The tasks
#1 Reproduce word for word a stretch of the passage on Ann Arbor movie theaters in July 1932, starting with "Step back in" and ending after "Water Winter Wonderland.".
#2 In the passage on Ann Arbor movie theaters in July 1932, what was the price of an afternoon admission ticket on Wednesdays?

Provided passage
Step back in time to see what area movie theaters were presenting in July 1932. Film titles are linked to the Internet Movie Database.

For more information about these theaters, see Cinema Treasures or Water Winter Wonderland.


"Wednesday is Bargain Day at Ann Arbor movie theaters, too," read a July 19, 1932 article in The Ann Arbor Daily News. "Swinging into line with the purveyors of dry goods, groceries, hardware, men's suits and babies' bottles, the sellers of entertainment and relaxation at the Majestic, Michigan and Wuerth theaters have been instructed to dispose of admission tickets for the afternoon performances for one dime each."

For this price, Michigan moviegoers could see Million Dollar Legs (Jack Oakie and W.C. Fields) or Jean Harlow's latest, Red-Headed Woman. Also showing this month were What Price Hollywood? (starring Constance Bennett and directed by George Cukor), Winner Take All (James Cagney), and Fast Companions, with Tom Brown, James Gleason, Maureen O'Sullivan ("That Tarzan Girl") and a young Mickey Rooney. The Saturday morning Children's Show on July 30 included Destry Rides Again (with Tom Mix) and a "5¢ Ann Arbor Dairy Frostbite for every child!"

Data entries
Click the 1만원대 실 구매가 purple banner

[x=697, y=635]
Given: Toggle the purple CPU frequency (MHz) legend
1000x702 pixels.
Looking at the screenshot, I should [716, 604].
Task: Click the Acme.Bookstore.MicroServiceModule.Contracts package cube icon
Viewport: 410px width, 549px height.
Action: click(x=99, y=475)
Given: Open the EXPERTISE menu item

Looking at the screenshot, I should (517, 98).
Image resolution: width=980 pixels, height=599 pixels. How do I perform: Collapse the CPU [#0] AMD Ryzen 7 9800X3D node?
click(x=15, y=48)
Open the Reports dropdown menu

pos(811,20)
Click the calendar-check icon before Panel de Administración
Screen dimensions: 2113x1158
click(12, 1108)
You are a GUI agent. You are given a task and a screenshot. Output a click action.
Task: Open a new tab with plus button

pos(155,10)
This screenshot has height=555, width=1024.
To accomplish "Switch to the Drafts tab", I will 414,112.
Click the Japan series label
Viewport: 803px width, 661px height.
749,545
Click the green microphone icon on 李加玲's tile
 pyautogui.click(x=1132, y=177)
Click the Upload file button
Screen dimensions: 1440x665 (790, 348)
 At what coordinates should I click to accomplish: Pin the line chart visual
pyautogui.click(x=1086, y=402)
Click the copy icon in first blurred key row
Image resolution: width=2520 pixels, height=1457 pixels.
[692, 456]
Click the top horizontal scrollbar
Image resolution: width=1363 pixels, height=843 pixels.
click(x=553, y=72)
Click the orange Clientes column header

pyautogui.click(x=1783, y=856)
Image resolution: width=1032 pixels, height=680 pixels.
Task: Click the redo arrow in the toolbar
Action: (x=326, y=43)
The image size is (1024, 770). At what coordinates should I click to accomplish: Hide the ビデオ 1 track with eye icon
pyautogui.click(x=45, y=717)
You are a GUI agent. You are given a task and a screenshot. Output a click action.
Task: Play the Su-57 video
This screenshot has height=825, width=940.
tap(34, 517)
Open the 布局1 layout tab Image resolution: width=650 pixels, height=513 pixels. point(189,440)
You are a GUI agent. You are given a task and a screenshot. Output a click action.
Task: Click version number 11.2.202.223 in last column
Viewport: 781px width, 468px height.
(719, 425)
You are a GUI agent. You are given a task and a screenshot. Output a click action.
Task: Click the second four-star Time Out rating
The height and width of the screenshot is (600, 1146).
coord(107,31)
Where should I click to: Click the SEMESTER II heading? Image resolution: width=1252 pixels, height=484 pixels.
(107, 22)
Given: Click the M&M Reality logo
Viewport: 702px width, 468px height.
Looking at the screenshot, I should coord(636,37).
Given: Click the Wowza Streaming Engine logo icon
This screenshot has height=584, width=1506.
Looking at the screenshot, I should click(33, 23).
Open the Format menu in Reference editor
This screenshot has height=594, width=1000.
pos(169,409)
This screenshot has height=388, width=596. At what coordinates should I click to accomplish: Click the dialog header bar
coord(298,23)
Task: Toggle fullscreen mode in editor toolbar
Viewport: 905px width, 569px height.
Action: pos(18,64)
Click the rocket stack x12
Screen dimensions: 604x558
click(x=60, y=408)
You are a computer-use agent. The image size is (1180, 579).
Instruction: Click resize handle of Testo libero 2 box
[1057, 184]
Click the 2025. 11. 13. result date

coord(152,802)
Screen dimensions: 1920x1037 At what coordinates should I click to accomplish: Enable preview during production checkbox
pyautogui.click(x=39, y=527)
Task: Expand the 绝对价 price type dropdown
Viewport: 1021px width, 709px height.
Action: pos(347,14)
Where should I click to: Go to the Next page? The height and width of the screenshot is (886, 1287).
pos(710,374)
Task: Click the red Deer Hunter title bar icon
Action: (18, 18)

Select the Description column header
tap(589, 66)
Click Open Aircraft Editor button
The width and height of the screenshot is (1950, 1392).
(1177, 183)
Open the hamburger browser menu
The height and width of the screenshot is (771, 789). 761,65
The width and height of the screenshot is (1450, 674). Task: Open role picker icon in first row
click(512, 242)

Responses per task
#1
Step back in time to see what area movie theaters were presenting in July 1932. Film titles are linked to the Internet Movie Database.

For more information about these theaters, see Cinema Treasures or Water Winter Wonderland.

#2 One dime each.